Tuesday, April 10, 2012

I saw sky totally dark at 5pm in the evening today. I came and stood in the same old place on the 6th floor of a tall building. A small place from where you can see everything outside including a circular fly over and red and white lights of cars as they pass in either directions. Standing there, everyday I miss something for sometime and today I didn't feel like that. Seeing the sky with full of clouds, clouds like they were once in my village, I felt easy. Easy to bare today's pain. People keep coming to that place, where I was standing and were all excited that it will rain. I felt like talking to everyone who were passing by. With some I tried.
Desperation is Strategic Way, in some terms.
I hear lot of things like this, these days.
And then, I miss my house in village. My old house. For years we had a wooden roof, which come from long trees. Among them two of the wooden sticks (I dunno what we call them, but they are huge..as huge as they can kill some one when fallen from that height), had cracks on them. My parents where always worried that they will fall on us. And we have to sleep under them every night as we don't have much place around. I remember they both were fighting to sleep under that cracked wood and I after I grew enough to understand the issue, started fighting for sleeping under the same crack. Ha ha..may be I thought it is fun to die like that. But never they allowed us. Sometimes, I used to think that if the roof fall on all four of us, there will be nothing.

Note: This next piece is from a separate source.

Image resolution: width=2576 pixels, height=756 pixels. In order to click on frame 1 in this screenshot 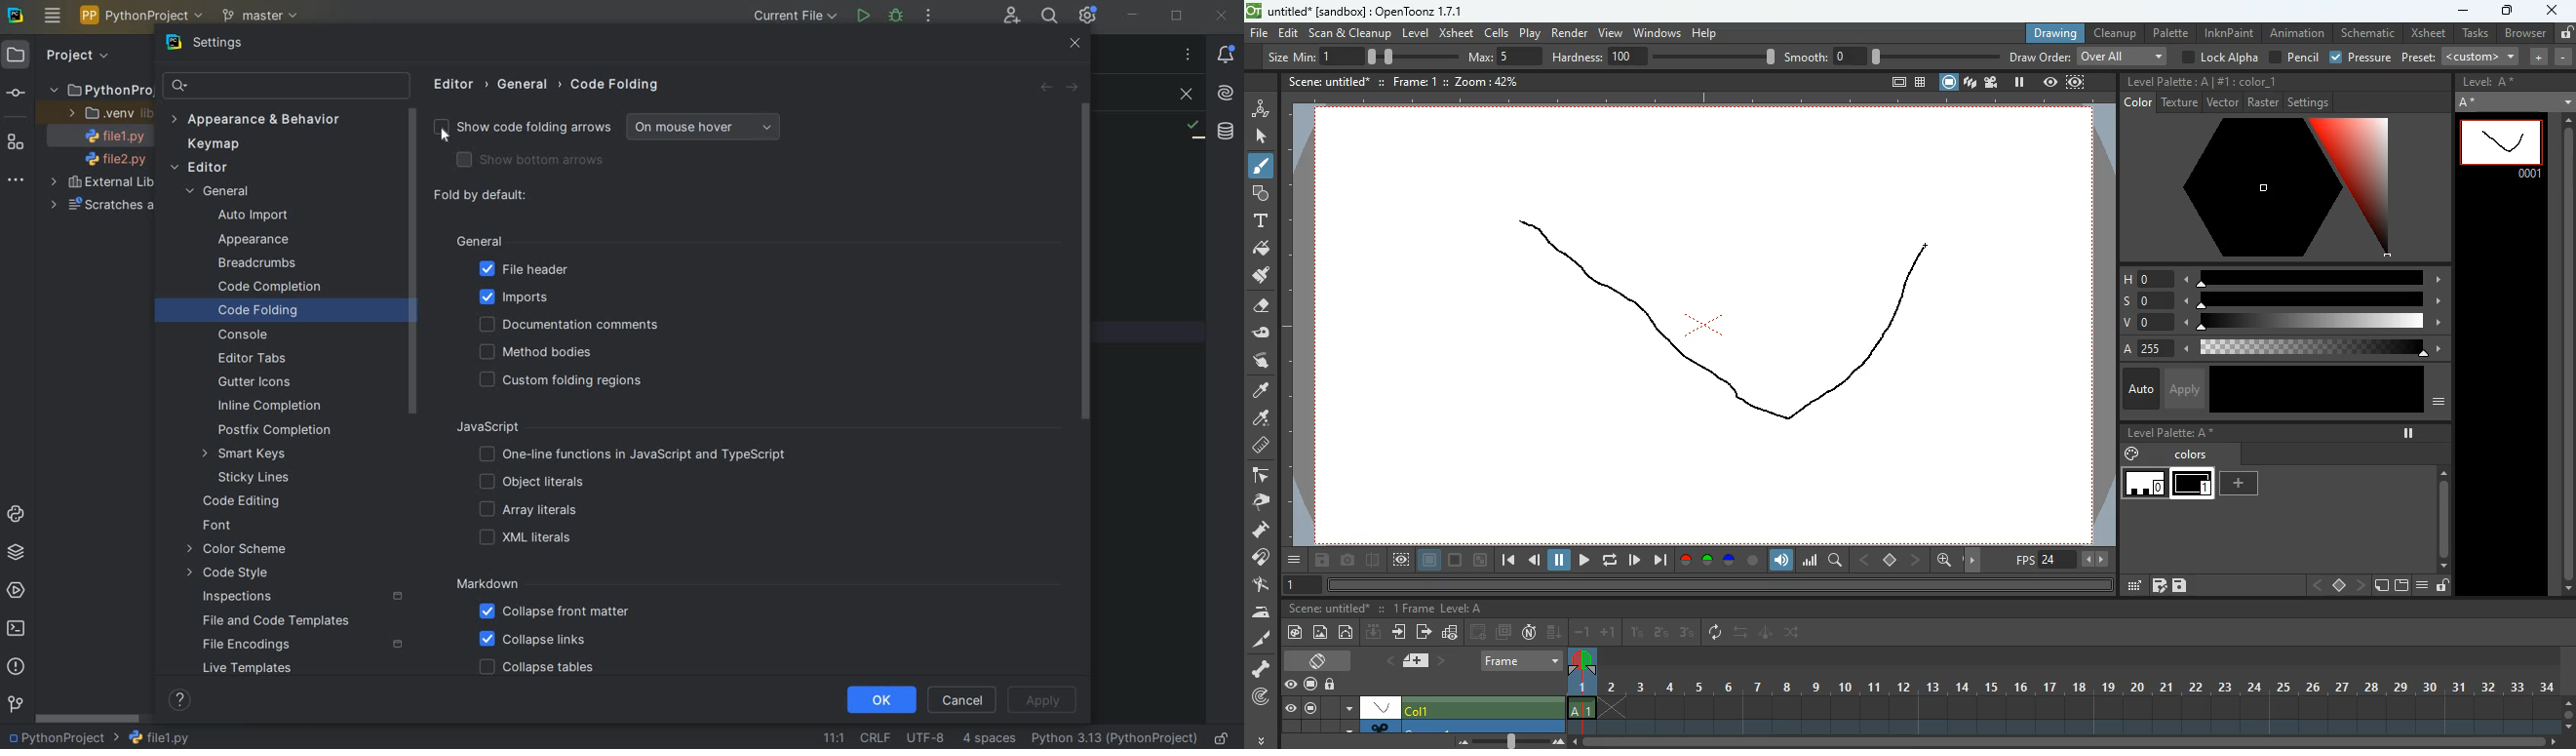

Same thing once happened near my village and everyone except one gal was no more. She used to go to school still. I gave her place in the bus whenever I see her standing. I thought we can come to school even without parents. How funny!! You can do anything. Anything can be achieved or you can also fall how deep down you want to. Possible!

And today I remember all these death things. Because my close friend, my first friend on this earth, swati, we were friends from Nursery to 2nd class, passed away along with her husband in a road accident on highway, the last I saw her was when she was writing her 12th standard physics record, in a place 'Tharthuru' near my village. I thought why did she take maths, when I took biology, I thought we both were so same. She left her only son who is born recently on this planet to live on his own. The day went thinking about her and her cute cheeks which I always admired. I miss her.